Activity
The records should be written out in full, with nothing altered.

[Data in this exercise Boundary: Start]

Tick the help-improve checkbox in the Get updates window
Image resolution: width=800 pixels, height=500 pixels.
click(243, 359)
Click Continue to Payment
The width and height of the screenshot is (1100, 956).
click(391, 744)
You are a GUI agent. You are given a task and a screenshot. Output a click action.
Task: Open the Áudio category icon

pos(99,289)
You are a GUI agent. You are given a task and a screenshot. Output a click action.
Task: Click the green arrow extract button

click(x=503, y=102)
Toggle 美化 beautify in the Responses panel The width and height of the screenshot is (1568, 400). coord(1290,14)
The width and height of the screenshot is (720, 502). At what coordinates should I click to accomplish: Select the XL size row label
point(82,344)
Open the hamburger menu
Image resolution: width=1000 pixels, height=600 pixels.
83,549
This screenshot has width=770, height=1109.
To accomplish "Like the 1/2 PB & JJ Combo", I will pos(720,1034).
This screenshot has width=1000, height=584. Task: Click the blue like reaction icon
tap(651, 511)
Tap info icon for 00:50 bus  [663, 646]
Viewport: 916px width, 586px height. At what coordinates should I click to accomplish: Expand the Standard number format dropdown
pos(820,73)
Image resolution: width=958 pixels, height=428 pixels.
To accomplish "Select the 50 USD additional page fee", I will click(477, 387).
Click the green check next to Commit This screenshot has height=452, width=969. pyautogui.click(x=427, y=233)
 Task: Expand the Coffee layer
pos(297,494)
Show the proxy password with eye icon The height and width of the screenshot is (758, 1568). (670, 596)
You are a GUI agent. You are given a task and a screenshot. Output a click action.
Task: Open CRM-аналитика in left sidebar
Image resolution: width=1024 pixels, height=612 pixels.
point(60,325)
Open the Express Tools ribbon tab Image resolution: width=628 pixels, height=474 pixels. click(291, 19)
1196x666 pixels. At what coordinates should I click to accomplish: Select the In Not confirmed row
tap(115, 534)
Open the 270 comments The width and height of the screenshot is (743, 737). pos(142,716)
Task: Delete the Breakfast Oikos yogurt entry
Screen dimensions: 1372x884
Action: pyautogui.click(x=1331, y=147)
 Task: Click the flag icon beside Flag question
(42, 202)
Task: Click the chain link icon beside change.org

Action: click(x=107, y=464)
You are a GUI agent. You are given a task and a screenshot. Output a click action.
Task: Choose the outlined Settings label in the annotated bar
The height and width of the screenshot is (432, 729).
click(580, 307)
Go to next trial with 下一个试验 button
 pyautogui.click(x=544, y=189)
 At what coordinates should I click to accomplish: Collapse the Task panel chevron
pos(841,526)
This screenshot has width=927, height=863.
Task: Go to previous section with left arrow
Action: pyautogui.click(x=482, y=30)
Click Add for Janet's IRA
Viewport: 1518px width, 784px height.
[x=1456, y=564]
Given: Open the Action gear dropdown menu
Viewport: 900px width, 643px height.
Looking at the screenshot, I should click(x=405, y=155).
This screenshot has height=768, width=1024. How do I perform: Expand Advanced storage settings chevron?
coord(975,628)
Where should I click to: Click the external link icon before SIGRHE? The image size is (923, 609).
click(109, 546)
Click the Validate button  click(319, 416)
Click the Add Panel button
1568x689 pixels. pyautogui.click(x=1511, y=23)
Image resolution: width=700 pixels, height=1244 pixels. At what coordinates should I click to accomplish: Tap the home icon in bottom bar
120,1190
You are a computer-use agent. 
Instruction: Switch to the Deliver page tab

[Data in this exercise Boundary: End]

Your solution
Tick the help-improve checkbox in the Get updates window
Image resolution: width=800 pixels, height=500 pixels.
click(243, 359)
Click Continue to Payment
The width and height of the screenshot is (1100, 956).
click(391, 744)
You are a GUI agent. You are given a task and a screenshot. Output a click action.
Task: Open the Áudio category icon

pos(99,289)
You are a GUI agent. You are given a task and a screenshot. Output a click action.
Task: Click the green arrow extract button

click(x=503, y=102)
Toggle 美化 beautify in the Responses panel The width and height of the screenshot is (1568, 400). coord(1290,14)
The width and height of the screenshot is (720, 502). At what coordinates should I click to accomplish: Select the XL size row label
point(82,344)
Open the hamburger menu
Image resolution: width=1000 pixels, height=600 pixels.
83,549
This screenshot has width=770, height=1109.
To accomplish "Like the 1/2 PB & JJ Combo", I will pos(720,1034).
This screenshot has width=1000, height=584. Task: Click the blue like reaction icon
tap(651, 511)
Tap info icon for 00:50 bus  [663, 646]
Viewport: 916px width, 586px height. At what coordinates should I click to accomplish: Expand the Standard number format dropdown
pos(820,73)
Image resolution: width=958 pixels, height=428 pixels.
To accomplish "Select the 50 USD additional page fee", I will click(477, 387).
Click the green check next to Commit This screenshot has height=452, width=969. pyautogui.click(x=427, y=233)
 Task: Expand the Coffee layer
pos(297,494)
Show the proxy password with eye icon The height and width of the screenshot is (758, 1568). (670, 596)
You are a GUI agent. You are given a task and a screenshot. Output a click action.
Task: Open CRM-аналитика in left sidebar
Image resolution: width=1024 pixels, height=612 pixels.
point(60,325)
Open the Express Tools ribbon tab Image resolution: width=628 pixels, height=474 pixels. click(291, 19)
1196x666 pixels. At what coordinates should I click to accomplish: Select the In Not confirmed row
tap(115, 534)
Open the 270 comments The width and height of the screenshot is (743, 737). pos(142,716)
Task: Delete the Breakfast Oikos yogurt entry
Screen dimensions: 1372x884
Action: pyautogui.click(x=1331, y=147)
 Task: Click the flag icon beside Flag question
(42, 202)
Task: Click the chain link icon beside change.org

Action: click(x=107, y=464)
You are a GUI agent. You are given a task and a screenshot. Output a click action.
Task: Choose the outlined Settings label in the annotated bar
The height and width of the screenshot is (432, 729).
click(580, 307)
Go to next trial with 下一个试验 button
 pyautogui.click(x=544, y=189)
 At what coordinates should I click to accomplish: Collapse the Task panel chevron
pos(841,526)
This screenshot has width=927, height=863.
Task: Go to previous section with left arrow
Action: pyautogui.click(x=482, y=30)
Click Add for Janet's IRA
Viewport: 1518px width, 784px height.
[x=1456, y=564]
Given: Open the Action gear dropdown menu
Viewport: 900px width, 643px height.
Looking at the screenshot, I should click(x=405, y=155).
This screenshot has height=768, width=1024. How do I perform: Expand Advanced storage settings chevron?
coord(975,628)
Where should I click to: Click the external link icon before SIGRHE? The image size is (923, 609).
click(109, 546)
Click the Validate button  click(319, 416)
Click the Add Panel button
1568x689 pixels. pyautogui.click(x=1511, y=23)
Image resolution: width=700 pixels, height=1244 pixels. At what coordinates should I click to accomplish: Tap the home icon in bottom bar
120,1190
You are a computer-use agent. 
Instruction: Switch to the Deliver page tab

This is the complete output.